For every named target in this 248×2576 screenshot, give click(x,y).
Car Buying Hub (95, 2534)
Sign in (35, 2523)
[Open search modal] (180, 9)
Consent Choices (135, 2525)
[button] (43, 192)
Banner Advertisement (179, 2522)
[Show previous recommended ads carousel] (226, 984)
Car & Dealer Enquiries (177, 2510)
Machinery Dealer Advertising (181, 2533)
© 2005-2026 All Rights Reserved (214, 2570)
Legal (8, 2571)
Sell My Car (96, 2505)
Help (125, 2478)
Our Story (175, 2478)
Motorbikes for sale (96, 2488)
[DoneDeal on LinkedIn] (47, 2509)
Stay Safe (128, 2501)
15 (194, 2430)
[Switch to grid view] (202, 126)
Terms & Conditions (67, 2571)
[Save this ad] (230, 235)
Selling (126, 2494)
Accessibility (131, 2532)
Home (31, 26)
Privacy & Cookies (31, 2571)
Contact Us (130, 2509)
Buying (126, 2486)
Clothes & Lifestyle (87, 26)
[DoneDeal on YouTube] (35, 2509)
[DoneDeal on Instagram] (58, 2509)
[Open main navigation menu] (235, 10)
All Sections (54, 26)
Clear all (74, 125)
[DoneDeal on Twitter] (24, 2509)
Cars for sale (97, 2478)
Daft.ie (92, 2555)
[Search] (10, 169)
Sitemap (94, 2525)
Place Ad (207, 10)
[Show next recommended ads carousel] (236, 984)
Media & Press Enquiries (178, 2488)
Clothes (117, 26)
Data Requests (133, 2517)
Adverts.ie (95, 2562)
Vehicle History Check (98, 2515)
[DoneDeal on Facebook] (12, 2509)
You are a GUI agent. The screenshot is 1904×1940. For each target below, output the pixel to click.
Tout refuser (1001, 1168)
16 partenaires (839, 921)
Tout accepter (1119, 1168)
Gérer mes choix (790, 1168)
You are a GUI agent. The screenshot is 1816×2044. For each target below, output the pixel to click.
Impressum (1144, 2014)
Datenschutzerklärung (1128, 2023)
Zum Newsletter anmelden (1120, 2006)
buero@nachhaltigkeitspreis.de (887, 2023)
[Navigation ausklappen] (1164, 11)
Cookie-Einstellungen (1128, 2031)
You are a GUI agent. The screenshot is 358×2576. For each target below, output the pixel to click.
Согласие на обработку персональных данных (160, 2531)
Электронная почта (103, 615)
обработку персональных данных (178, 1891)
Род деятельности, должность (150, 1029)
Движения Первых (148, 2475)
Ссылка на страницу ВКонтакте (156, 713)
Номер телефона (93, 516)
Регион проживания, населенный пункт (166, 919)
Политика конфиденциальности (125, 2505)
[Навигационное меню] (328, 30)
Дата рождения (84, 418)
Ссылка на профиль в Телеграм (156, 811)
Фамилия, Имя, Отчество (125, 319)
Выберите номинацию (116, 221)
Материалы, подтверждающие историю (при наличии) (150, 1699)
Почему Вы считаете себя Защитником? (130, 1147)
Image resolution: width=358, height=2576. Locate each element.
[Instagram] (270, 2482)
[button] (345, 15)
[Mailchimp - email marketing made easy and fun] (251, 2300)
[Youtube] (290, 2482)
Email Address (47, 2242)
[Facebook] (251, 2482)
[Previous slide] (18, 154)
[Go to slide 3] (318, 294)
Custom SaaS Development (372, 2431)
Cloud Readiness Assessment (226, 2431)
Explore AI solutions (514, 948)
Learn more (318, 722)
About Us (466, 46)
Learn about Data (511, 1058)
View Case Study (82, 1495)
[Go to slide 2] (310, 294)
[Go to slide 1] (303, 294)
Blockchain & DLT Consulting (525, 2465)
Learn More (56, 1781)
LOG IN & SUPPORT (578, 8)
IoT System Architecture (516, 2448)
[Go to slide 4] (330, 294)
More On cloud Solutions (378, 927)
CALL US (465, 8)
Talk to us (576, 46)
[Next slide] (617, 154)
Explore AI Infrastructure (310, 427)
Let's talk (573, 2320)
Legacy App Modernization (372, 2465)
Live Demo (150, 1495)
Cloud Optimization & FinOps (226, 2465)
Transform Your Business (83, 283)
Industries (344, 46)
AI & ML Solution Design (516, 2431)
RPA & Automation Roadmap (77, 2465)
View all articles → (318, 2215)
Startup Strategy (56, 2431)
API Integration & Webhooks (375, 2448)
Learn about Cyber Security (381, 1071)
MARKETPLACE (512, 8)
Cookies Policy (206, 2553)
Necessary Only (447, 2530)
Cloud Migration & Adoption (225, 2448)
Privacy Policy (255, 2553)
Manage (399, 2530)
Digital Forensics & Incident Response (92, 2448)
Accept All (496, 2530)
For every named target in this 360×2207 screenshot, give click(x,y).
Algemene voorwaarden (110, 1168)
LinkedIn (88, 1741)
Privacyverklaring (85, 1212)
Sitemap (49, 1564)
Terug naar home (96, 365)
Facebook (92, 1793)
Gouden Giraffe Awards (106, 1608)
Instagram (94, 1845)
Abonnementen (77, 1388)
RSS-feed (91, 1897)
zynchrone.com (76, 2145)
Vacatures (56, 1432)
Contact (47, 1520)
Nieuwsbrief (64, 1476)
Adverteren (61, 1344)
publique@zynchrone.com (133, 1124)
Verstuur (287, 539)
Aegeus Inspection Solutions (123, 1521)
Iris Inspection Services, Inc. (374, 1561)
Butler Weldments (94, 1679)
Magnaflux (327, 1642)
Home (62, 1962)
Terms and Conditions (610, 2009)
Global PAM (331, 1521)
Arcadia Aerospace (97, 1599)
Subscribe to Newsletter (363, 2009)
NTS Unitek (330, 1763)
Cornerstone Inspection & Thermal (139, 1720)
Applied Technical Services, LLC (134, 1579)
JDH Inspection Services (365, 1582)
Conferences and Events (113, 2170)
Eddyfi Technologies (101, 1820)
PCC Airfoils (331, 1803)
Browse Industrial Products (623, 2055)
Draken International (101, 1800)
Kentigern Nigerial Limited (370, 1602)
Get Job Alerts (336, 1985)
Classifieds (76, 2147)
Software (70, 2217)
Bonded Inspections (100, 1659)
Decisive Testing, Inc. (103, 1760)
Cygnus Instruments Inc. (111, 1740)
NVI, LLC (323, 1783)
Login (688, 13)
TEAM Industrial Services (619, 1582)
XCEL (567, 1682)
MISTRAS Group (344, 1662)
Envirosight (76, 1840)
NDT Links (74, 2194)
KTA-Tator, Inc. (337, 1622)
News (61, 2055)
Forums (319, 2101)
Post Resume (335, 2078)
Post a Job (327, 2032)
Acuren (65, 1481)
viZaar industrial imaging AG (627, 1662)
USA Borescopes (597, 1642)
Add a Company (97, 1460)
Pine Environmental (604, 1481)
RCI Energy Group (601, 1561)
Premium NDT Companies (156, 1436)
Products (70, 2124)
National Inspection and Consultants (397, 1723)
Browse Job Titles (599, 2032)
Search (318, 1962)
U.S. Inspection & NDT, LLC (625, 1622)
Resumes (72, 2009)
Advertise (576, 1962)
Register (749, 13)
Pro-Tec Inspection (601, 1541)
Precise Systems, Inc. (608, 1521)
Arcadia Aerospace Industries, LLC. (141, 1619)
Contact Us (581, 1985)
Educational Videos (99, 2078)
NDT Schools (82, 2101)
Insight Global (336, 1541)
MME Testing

*-*-*

About this task: Return every line of the listing above where "Products" appears.

Result of the exercise:
Browse Industrial Products (623, 2055)
Products (70, 2124)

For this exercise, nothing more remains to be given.